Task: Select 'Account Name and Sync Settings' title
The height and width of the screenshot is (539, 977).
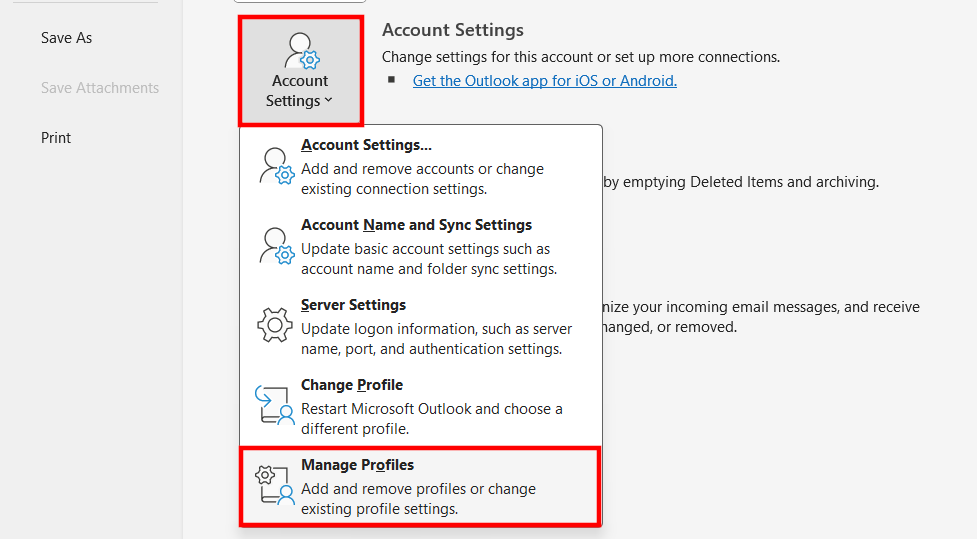Action: 416,225
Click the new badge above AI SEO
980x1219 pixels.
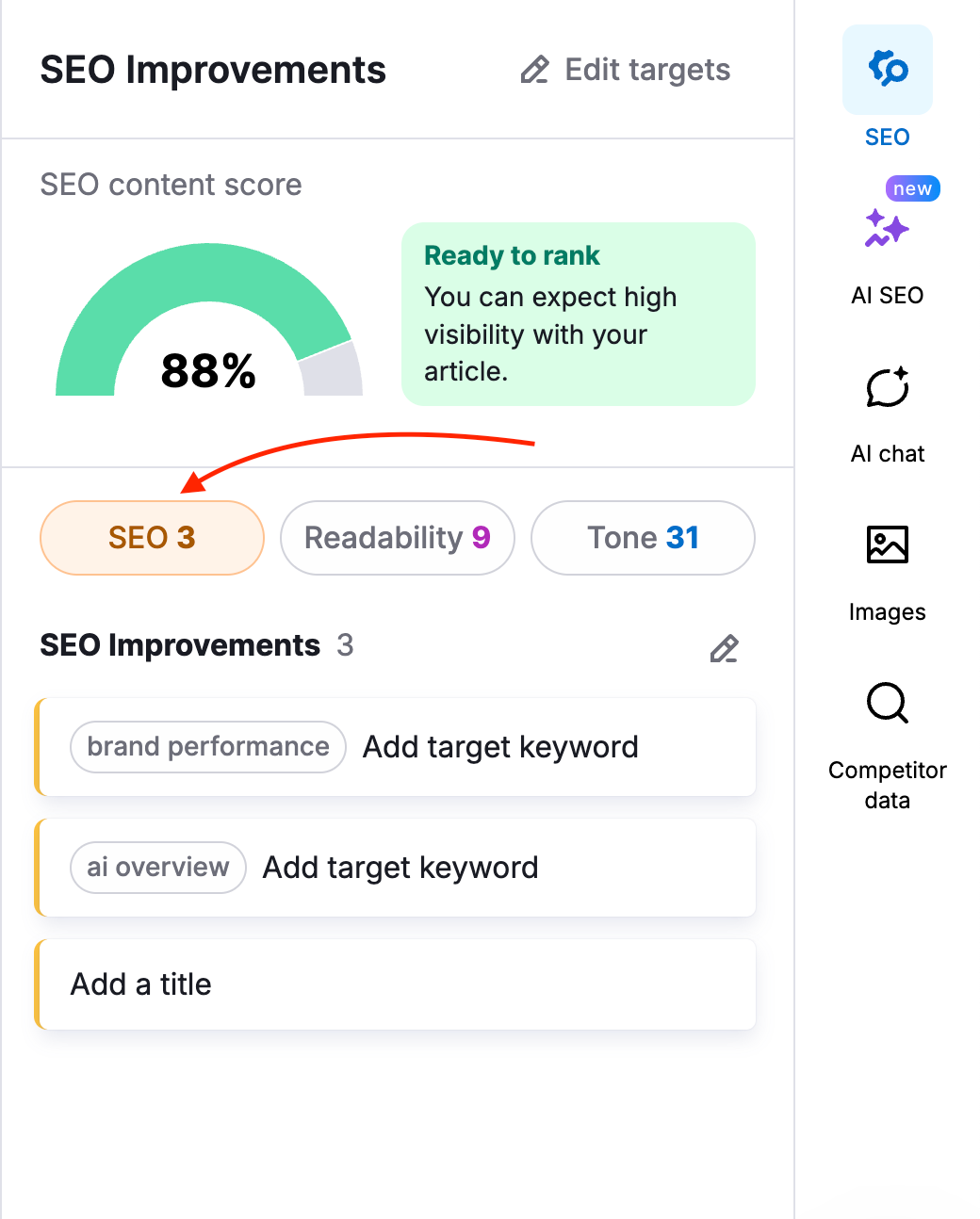tap(911, 187)
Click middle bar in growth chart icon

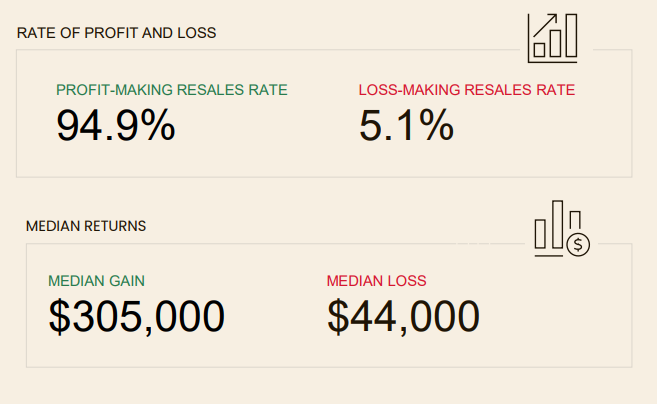554,43
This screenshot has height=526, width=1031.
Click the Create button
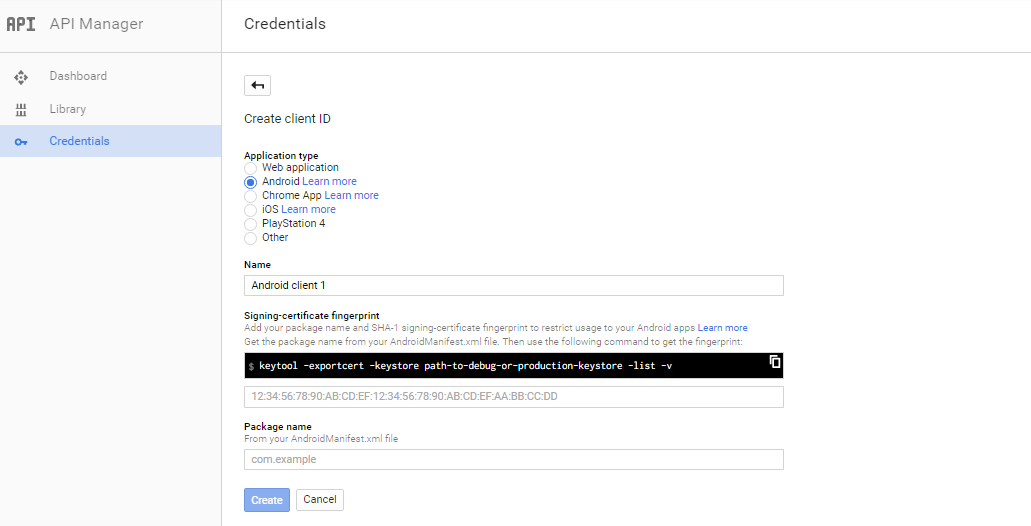[x=267, y=500]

THE TASK » Could you write out exactly the lines from the line containing "980x1219 pixels." to the end of the material, and nothing else? No pictures belong in the copy.

RESULT OF THE TASK »
980x1219 pixels.
tap(911, 187)
Click middle bar in growth chart icon

554,43
This screenshot has height=526, width=1031.
Click the Create button
[x=267, y=500]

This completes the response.